| ФРАГМЕНТ СТРАНИЦЫ |
──────────

Я служил в армейском ансамбле в Томске, но, поскольку не отличался дисциплиной, был отправлен для исправления в стройроту. И вот там получаю телеграмму: «У мамы инфаркт, она при смерти». Я - к начальству, а оно ни в какую: «Не отпустим, и все!» Я сцепился с капитаном. А потом ушел из части. На перекладных добрался до Москвы, нашел врачей, достал дорогие лекарства и выходил мать. Слава богу, она жила потом еще очень долго. А меня по возвращении арестовали за «самовольное оставление воинской части с нанесением оскорбления старшему офицеру». В итоге я получил пять лет строгого режима, которые и провел на лесоповале, в тайге Краслага.

──────────

| ДОСТУПНЫЕ ДАННЫЕ |

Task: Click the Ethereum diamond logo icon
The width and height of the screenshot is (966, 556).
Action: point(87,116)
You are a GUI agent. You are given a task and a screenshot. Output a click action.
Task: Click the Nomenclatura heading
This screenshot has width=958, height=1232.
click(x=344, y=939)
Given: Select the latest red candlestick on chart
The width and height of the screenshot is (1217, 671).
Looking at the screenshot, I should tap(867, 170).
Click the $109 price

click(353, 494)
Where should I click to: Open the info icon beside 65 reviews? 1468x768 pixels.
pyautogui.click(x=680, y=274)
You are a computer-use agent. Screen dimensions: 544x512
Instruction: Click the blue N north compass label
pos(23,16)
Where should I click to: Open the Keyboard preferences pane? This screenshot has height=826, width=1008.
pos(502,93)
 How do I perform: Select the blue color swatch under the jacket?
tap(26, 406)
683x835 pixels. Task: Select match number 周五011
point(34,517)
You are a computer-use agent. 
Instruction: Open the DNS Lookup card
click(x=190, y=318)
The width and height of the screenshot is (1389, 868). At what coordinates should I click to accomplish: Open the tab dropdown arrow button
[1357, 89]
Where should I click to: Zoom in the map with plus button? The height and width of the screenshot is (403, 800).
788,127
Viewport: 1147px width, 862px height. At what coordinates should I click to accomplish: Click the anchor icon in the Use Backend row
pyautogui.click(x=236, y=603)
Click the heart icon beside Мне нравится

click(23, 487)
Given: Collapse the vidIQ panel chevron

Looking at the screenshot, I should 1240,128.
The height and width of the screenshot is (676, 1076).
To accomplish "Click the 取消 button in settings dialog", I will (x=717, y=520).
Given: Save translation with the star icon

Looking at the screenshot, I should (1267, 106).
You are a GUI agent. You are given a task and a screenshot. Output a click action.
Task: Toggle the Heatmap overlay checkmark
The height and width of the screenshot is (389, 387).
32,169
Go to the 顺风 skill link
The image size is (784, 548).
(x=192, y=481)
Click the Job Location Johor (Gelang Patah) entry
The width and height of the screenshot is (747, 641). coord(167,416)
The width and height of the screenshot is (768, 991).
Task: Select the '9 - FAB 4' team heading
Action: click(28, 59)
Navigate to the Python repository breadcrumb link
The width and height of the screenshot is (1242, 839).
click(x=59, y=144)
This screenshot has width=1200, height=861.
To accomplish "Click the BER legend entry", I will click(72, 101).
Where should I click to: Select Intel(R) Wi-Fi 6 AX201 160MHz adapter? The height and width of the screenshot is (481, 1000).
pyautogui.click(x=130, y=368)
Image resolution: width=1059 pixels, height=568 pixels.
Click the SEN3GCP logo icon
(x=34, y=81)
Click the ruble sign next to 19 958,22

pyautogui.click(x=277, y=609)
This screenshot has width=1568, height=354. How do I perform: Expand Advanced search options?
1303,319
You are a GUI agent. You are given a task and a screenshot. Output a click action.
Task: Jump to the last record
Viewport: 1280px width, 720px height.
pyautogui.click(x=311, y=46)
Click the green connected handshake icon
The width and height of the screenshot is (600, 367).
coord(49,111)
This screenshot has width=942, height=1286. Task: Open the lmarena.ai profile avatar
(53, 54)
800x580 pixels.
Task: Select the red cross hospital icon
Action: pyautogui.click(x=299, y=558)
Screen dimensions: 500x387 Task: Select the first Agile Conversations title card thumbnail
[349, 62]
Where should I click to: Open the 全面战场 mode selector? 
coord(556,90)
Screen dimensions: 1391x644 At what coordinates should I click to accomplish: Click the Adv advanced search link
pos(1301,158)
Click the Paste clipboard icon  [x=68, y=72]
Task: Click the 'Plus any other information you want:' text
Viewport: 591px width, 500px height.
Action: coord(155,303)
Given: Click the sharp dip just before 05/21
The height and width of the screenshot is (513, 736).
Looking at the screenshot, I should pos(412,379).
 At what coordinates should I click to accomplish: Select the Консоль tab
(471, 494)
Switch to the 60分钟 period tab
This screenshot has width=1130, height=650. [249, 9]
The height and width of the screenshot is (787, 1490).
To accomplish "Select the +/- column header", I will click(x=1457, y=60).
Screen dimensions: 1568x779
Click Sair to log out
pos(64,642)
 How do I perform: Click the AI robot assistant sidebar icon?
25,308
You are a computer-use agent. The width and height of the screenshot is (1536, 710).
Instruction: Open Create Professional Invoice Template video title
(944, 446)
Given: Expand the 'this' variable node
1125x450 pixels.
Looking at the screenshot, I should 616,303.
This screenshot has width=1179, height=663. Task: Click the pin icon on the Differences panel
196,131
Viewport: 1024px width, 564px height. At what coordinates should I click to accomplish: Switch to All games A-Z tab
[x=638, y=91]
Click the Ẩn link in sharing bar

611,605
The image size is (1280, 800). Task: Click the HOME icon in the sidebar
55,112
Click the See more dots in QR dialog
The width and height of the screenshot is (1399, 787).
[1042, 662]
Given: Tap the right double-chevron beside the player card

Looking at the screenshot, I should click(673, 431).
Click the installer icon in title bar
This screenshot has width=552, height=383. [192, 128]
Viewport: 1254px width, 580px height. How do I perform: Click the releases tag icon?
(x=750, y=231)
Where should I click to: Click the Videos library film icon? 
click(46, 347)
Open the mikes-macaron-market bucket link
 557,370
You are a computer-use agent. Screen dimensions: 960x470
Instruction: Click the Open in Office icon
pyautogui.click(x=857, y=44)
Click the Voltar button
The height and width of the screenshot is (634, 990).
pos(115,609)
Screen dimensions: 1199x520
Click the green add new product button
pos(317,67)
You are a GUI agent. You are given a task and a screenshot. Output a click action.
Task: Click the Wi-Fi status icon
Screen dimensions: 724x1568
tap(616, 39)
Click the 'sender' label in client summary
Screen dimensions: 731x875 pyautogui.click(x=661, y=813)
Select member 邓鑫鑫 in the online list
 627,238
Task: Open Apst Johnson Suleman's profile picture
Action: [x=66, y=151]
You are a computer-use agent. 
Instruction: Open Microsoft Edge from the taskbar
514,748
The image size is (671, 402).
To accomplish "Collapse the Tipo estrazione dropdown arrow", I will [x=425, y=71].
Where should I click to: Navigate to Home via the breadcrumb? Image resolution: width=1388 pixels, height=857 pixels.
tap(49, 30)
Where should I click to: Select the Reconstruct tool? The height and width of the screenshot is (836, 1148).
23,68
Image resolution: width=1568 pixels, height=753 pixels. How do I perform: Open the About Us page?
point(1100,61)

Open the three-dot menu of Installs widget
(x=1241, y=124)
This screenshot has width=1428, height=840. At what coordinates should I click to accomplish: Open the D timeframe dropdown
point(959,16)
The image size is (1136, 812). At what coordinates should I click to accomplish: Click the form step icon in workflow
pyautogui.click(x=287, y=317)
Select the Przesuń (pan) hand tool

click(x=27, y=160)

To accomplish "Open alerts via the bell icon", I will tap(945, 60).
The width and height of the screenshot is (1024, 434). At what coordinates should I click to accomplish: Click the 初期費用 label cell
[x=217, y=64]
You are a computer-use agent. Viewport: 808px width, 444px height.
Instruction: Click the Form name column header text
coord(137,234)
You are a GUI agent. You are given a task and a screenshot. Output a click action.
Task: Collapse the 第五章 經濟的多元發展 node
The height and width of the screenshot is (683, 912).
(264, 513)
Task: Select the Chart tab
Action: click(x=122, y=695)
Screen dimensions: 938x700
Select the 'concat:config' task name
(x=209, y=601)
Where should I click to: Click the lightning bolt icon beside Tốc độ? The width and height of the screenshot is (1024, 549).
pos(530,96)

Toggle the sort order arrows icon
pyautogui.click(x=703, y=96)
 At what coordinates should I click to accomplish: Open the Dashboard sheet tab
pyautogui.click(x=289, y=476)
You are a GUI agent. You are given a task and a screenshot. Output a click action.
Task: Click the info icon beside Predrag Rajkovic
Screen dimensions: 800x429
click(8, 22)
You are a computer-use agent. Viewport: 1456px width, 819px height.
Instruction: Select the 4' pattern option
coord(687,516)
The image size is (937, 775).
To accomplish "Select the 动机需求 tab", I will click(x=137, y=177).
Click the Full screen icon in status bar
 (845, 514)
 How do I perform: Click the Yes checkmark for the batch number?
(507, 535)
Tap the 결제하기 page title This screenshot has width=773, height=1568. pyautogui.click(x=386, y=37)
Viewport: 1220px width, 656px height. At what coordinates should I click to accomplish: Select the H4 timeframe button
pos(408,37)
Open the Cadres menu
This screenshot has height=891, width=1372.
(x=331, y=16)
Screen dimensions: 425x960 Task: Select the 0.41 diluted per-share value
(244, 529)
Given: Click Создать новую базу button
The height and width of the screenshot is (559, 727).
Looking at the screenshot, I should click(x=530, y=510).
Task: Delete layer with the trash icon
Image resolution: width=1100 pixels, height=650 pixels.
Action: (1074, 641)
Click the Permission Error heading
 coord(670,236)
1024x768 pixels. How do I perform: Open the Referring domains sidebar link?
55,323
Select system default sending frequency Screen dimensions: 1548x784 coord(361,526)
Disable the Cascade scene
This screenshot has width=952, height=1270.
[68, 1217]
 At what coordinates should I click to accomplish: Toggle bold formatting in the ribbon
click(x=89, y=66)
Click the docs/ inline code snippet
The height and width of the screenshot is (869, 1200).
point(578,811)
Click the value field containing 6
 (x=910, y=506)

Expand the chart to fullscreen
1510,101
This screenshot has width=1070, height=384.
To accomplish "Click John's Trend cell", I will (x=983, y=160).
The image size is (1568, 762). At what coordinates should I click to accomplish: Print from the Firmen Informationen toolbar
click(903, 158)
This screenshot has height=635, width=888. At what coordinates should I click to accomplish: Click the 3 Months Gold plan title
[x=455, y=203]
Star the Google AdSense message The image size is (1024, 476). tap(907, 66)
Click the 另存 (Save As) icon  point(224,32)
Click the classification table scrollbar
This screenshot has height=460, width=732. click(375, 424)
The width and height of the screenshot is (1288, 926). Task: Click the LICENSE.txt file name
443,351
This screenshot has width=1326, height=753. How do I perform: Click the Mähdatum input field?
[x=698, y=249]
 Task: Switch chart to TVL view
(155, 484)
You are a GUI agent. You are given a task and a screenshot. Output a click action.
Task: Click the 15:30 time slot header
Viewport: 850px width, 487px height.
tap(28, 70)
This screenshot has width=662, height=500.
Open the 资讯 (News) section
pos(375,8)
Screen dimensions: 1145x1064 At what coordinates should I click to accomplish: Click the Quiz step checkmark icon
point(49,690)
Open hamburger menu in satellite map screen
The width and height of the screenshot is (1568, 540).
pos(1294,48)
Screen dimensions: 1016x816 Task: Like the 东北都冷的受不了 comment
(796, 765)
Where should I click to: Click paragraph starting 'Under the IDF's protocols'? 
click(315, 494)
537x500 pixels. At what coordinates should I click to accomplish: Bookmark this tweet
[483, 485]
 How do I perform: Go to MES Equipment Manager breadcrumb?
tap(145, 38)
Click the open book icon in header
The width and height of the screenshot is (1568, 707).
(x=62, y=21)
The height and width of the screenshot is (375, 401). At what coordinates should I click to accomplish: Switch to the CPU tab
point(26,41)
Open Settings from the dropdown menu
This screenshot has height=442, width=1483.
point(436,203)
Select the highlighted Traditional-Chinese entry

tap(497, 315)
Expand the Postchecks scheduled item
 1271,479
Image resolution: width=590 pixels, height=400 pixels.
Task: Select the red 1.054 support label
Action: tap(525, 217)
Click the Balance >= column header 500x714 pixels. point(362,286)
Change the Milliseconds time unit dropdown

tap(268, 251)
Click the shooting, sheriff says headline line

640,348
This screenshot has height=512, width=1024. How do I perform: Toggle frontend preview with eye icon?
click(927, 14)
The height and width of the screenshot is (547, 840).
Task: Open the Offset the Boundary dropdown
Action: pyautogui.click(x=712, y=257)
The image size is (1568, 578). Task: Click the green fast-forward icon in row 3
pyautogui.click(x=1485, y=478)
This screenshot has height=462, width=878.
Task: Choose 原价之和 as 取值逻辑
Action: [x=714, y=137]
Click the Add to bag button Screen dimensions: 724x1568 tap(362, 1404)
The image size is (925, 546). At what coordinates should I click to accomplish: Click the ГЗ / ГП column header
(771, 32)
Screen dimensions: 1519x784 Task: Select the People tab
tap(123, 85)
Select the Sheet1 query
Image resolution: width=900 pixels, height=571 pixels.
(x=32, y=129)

──────────

| ЧТО СДЕЛАТЬ 1 |
Пожалуйста, выведите без изменений часть рассказа об армейской службе от «Я служил в армейском» до «в тайге Краслага.» включительно.
| ЧТО СДЕЛАТЬ 2 |
Ответьте по рассказу об армейской службе:
(а) В каком городе находился армейский ансамбль?
(б) Что сообщалось в телеграмме?
(в) Какой срок и какой режим назначили в итоге?
| ЧТО СДЕЛАТЬ 3 |
Подхватите рассказ об армейской службе и продолжите его сразу после последнего предложения.

| ОТВЕТ 1 |
Я служил в армейском ансамбле в Томске, но, поскольку не отличался дисциплиной, был отправлен для исправления в стройроту. И вот там получаю телеграмму: «У мамы инфаркт, она при смерти». Я - к начальству, а оно ни в какую: «Не отпустим, и все!» Я сцепился с капитаном. А потом ушел из части. На перекладных добрался до Москвы, нашел врачей, достал дорогие лекарства и выходил мать. Слава богу, она жила потом еще очень долго. А меня по возвращении арестовали за «самовольное оставление воинской части с нанесением оскорбления старшему офицеру». В итоге я получил пять лет строгого режима, которые и провел на лесоповале, в тайге Краслага.

| ОТВЕТ 2 |
(а) В Томске.
(б) У мамы инфаркт, она при смерти.
(в) Пять лет строгого режима.

| ОТВЕТ 3 |
Мне досадно наблюдать, как в наш стремительный век мои соотечественники, словно по злому сговору, куда-то спешат, суетятся, растрачивая впустую лучшие свои годы. Мы редко ходим в театры, перестали осыпать комплиментами женщин, считая это пустым сотрясениям воздуха. Исключение для нас наступает лишь 8 Марта, это праздник, придуманный феминисткой Кларой Цеткин. Боже мой, как мы себя сами обедняем! Вот почему я делаю все от себя зависящее, чтобы на моих концертах, на всех мероприятиях женщина (и прежде всего она!) чувствовала себя принцессой. И большинство моих песен этой заботой оплодотворены, может быть, не в последнюю очередь потому, что с женой своей имею десятки лет бесконечного счастья.
- Может быть потому, что мой личный опыт не дает сколь-нибудь серьезных оснований на такое признание, к этому заявлению, прости великодушно, отношусь настороженно...
- Тогда поговори с Нонной.
- Нонна, твой муж сказал о десятках лет...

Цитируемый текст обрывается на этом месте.